| EXERCISE BRIEF |
Return each line of the entries that holds the string "will".

INPUT FOR THIS TASK START

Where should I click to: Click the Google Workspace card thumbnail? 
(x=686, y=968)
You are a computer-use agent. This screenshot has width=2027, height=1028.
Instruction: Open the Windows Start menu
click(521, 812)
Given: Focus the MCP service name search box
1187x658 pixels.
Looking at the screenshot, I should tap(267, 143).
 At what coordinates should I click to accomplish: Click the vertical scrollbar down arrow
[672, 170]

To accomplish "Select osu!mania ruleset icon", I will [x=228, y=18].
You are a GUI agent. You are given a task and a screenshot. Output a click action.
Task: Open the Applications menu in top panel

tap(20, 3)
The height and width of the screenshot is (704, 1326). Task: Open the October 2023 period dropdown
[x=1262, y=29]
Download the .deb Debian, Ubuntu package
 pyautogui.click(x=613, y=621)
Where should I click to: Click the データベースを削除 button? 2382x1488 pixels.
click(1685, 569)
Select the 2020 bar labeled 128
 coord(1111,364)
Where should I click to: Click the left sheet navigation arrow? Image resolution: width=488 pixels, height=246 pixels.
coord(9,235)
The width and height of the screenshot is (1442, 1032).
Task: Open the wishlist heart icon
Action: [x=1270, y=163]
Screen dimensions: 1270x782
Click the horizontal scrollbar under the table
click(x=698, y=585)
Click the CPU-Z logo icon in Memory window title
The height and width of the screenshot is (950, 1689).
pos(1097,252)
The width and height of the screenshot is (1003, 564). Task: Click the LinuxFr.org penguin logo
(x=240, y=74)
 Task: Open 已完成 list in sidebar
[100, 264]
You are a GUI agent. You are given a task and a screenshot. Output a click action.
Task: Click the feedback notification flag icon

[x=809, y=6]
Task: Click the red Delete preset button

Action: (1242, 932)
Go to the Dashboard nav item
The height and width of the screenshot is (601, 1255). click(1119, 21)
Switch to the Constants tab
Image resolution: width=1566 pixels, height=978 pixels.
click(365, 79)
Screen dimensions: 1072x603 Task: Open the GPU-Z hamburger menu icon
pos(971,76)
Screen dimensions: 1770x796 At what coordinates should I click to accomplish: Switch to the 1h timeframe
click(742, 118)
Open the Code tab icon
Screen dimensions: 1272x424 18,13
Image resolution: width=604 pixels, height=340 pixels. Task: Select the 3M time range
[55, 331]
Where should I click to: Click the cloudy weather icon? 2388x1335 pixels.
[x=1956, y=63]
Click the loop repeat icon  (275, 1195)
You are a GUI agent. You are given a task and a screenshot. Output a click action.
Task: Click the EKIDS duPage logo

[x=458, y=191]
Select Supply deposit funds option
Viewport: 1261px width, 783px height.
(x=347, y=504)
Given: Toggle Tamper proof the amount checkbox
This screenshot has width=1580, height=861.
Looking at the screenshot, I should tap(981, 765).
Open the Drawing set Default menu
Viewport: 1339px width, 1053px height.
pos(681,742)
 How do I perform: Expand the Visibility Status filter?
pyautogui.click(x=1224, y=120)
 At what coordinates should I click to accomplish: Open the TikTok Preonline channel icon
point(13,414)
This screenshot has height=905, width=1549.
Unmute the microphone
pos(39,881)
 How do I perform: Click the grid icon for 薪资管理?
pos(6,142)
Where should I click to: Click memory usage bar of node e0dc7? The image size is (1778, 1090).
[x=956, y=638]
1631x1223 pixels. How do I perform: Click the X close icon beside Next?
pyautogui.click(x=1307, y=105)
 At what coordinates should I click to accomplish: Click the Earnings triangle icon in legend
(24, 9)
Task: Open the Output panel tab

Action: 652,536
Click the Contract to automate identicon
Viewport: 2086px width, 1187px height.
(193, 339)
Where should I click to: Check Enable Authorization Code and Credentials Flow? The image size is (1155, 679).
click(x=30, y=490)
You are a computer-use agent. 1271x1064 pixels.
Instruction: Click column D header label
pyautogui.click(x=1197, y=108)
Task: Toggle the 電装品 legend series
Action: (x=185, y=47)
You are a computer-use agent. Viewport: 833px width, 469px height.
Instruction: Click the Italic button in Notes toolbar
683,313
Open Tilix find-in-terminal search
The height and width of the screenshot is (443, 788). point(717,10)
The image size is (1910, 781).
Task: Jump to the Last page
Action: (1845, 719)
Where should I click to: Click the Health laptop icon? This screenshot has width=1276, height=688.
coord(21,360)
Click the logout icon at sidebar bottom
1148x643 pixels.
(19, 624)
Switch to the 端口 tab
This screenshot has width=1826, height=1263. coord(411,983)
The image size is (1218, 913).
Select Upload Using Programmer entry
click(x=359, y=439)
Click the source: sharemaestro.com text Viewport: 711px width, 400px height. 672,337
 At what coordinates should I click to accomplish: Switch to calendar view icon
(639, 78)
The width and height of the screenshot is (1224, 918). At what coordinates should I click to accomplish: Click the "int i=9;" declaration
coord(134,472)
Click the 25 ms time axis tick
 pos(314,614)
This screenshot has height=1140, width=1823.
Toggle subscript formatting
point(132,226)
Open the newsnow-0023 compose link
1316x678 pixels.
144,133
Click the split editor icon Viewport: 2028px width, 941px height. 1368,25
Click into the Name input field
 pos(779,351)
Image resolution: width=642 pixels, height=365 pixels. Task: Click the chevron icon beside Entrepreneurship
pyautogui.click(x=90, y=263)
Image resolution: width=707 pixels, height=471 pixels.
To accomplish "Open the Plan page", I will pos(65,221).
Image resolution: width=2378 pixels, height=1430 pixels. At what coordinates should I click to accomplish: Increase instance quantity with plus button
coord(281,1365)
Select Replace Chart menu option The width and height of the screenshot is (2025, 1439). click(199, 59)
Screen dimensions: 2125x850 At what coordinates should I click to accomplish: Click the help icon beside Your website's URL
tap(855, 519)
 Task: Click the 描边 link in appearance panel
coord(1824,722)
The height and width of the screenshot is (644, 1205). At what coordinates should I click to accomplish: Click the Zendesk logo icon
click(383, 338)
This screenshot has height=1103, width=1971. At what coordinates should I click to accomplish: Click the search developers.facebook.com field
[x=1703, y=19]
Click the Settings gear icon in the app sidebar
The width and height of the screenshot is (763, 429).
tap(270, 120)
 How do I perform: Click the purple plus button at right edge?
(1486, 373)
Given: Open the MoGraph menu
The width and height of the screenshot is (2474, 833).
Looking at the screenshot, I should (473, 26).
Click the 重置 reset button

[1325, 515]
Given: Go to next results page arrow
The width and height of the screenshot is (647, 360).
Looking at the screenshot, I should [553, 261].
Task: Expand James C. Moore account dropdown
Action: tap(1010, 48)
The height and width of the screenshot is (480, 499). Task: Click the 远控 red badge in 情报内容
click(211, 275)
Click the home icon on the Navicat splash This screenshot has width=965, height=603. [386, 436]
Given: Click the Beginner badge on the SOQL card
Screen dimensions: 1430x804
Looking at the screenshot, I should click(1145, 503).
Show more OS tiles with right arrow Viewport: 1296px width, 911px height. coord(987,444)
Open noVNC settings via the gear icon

INPUT FOR THIS TASK END

| EXPECTED ANSWER |
To accomplish "Select osu!mania ruleset icon", I will [x=228, y=18].
To accomplish "Open the Plan page", I will pos(65,221).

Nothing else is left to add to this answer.